● GIVEN REQUEST: Rewrite the entries below, substituting "Select" for every occurrence of "Open" and leaving all other text unchanged. Omit the pictures from your answer.

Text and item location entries
────────────────

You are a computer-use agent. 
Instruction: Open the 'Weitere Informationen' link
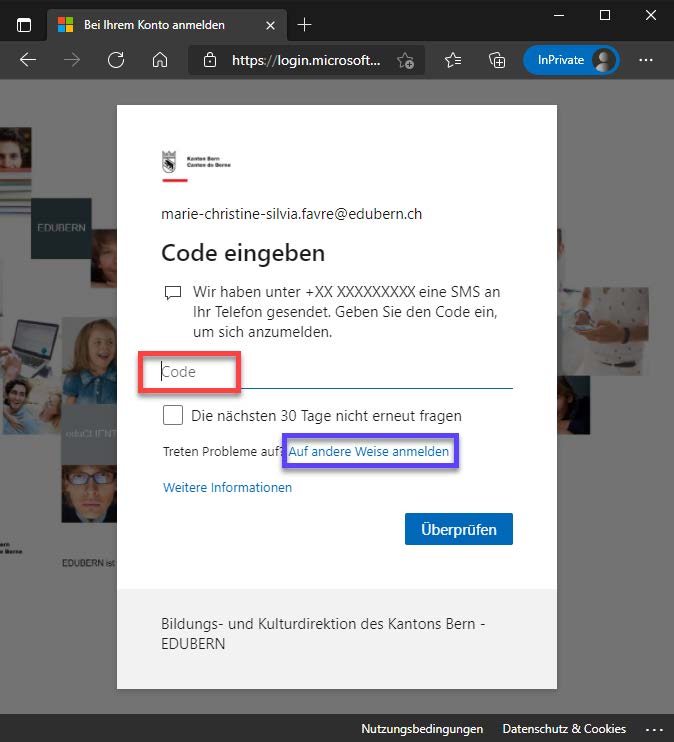[227, 488]
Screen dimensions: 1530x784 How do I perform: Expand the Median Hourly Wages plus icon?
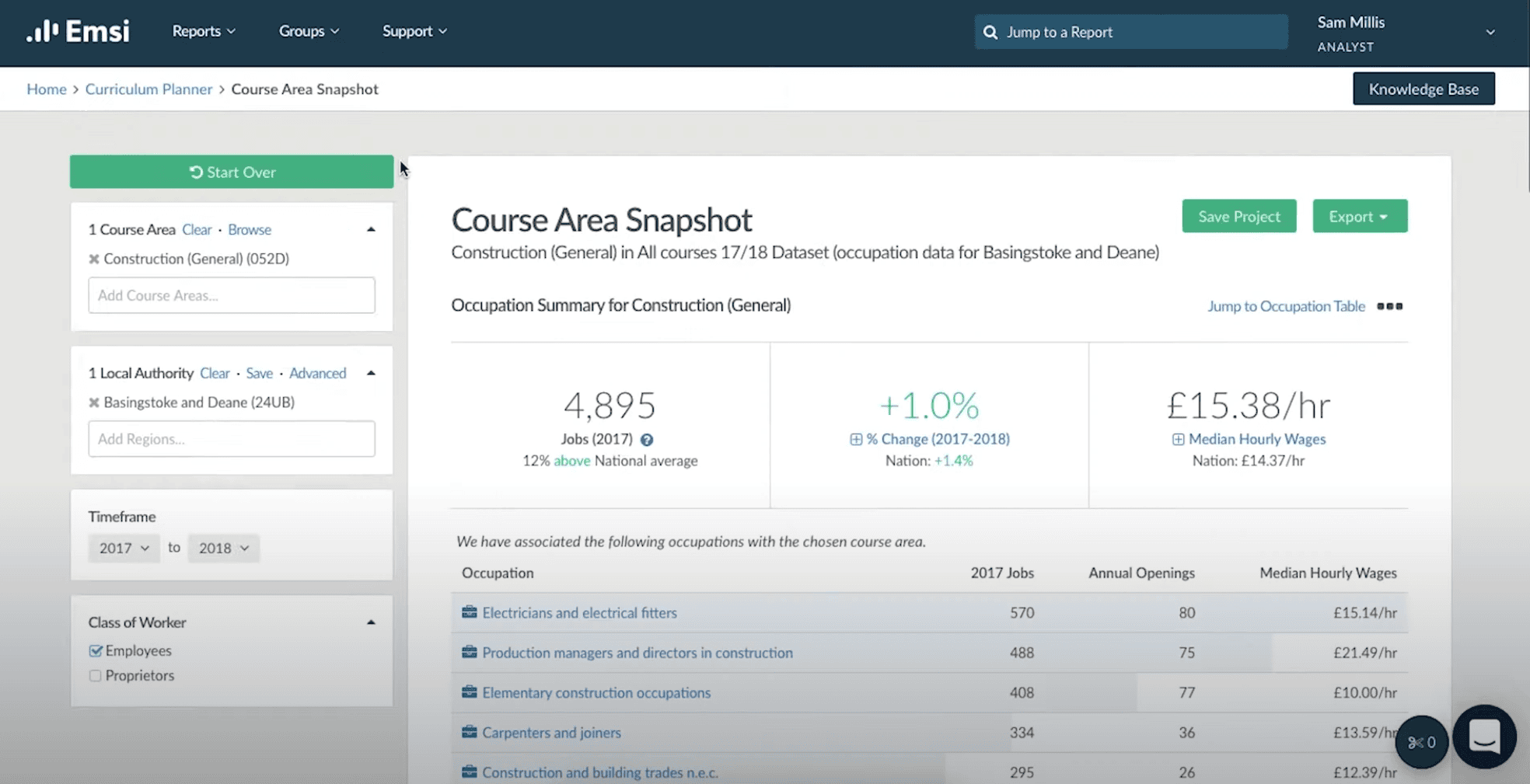[1178, 440]
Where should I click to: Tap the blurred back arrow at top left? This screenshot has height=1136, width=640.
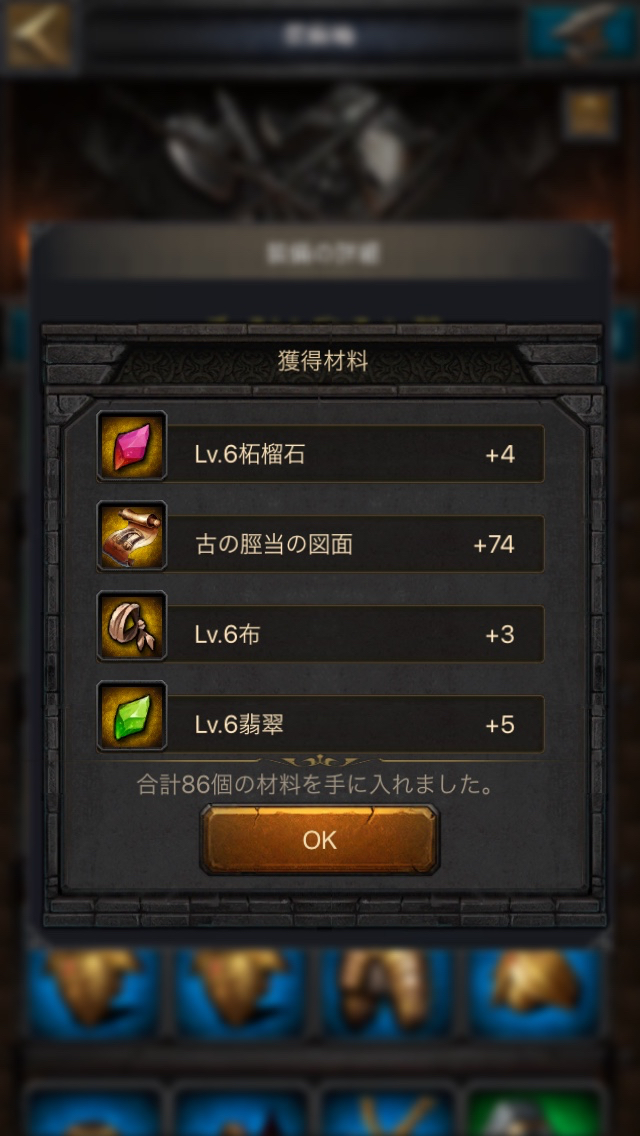pyautogui.click(x=39, y=34)
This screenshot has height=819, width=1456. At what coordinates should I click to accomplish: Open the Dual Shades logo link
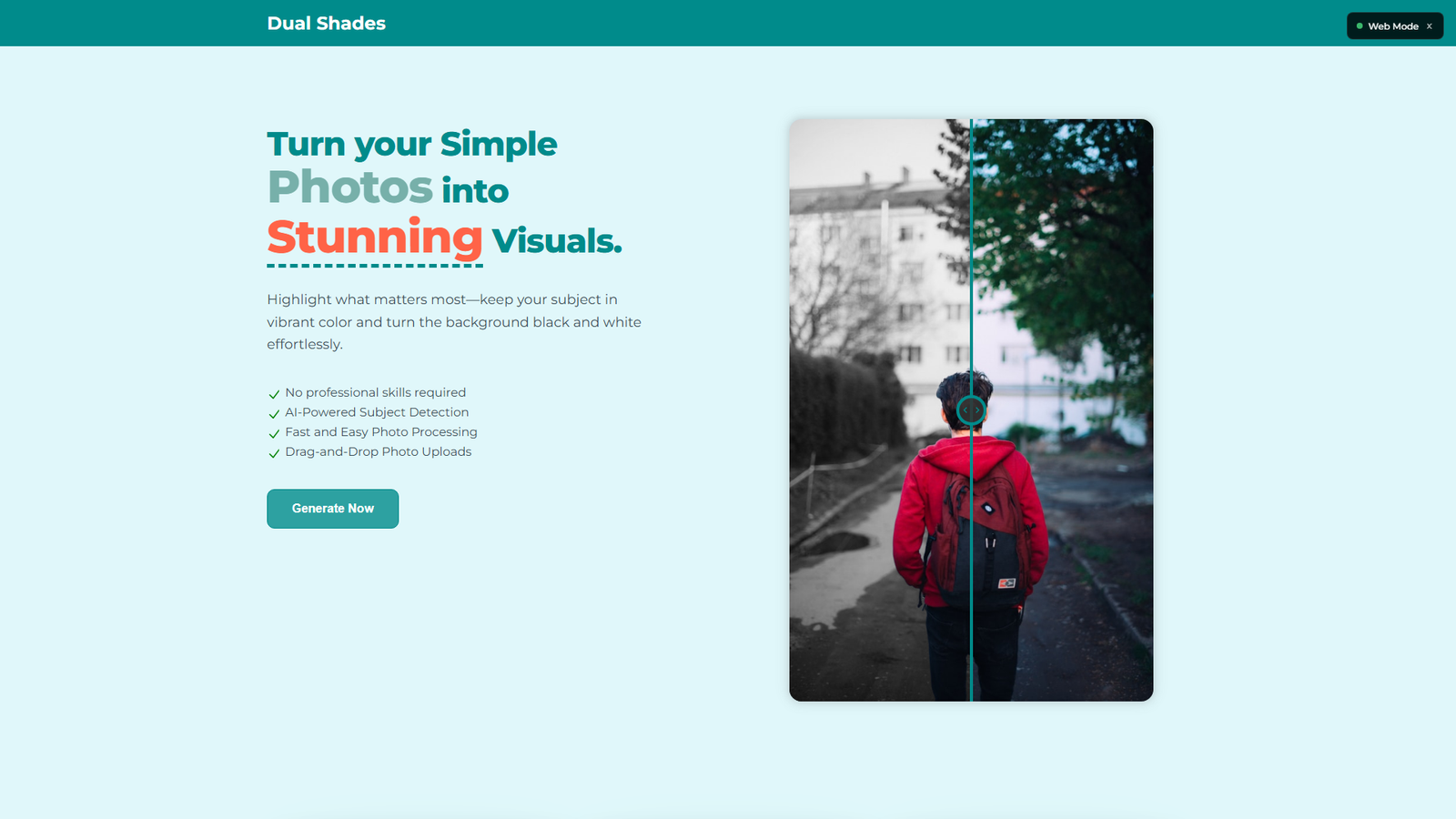click(x=326, y=24)
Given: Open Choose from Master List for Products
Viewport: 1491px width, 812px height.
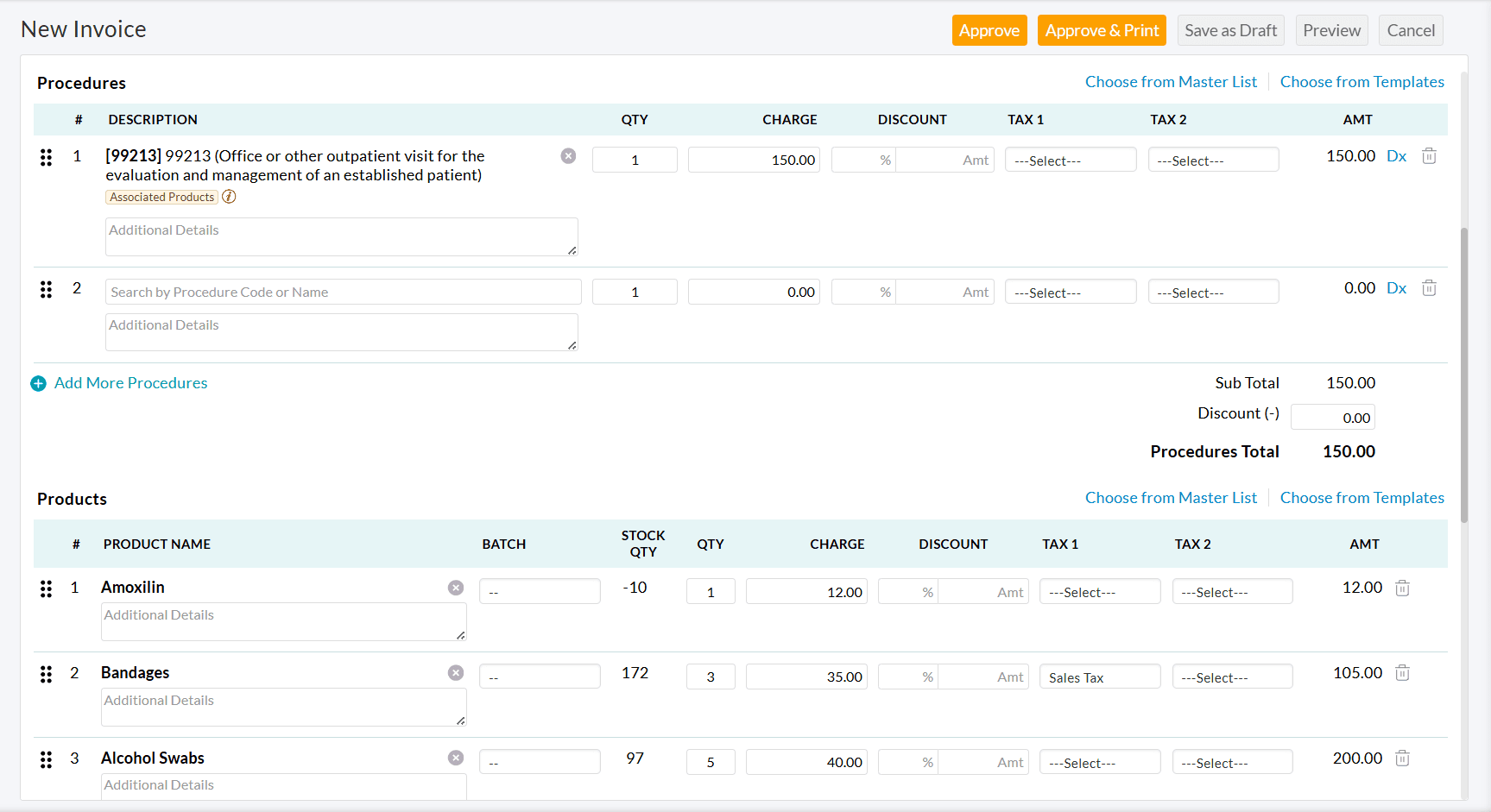Looking at the screenshot, I should (x=1171, y=498).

────────────────

● RESPONSE FOR THIS EXERCISE:
You are a computer-use agent. 
Instruction: Select the 'Weitere Informationen' link
[227, 488]
Screen dimensions: 1530x784 How do I perform: Expand the Median Hourly Wages plus icon?
[1178, 440]
Where should I click to: Tap the blurred back arrow at top left? This screenshot has height=1136, width=640.
pyautogui.click(x=39, y=34)
This screenshot has height=819, width=1456. At what coordinates should I click to accomplish: Select the Dual Shades logo link
click(x=326, y=24)
Given: Select Choose from Master List for Products
Viewport: 1491px width, 812px height.
Looking at the screenshot, I should (x=1171, y=498).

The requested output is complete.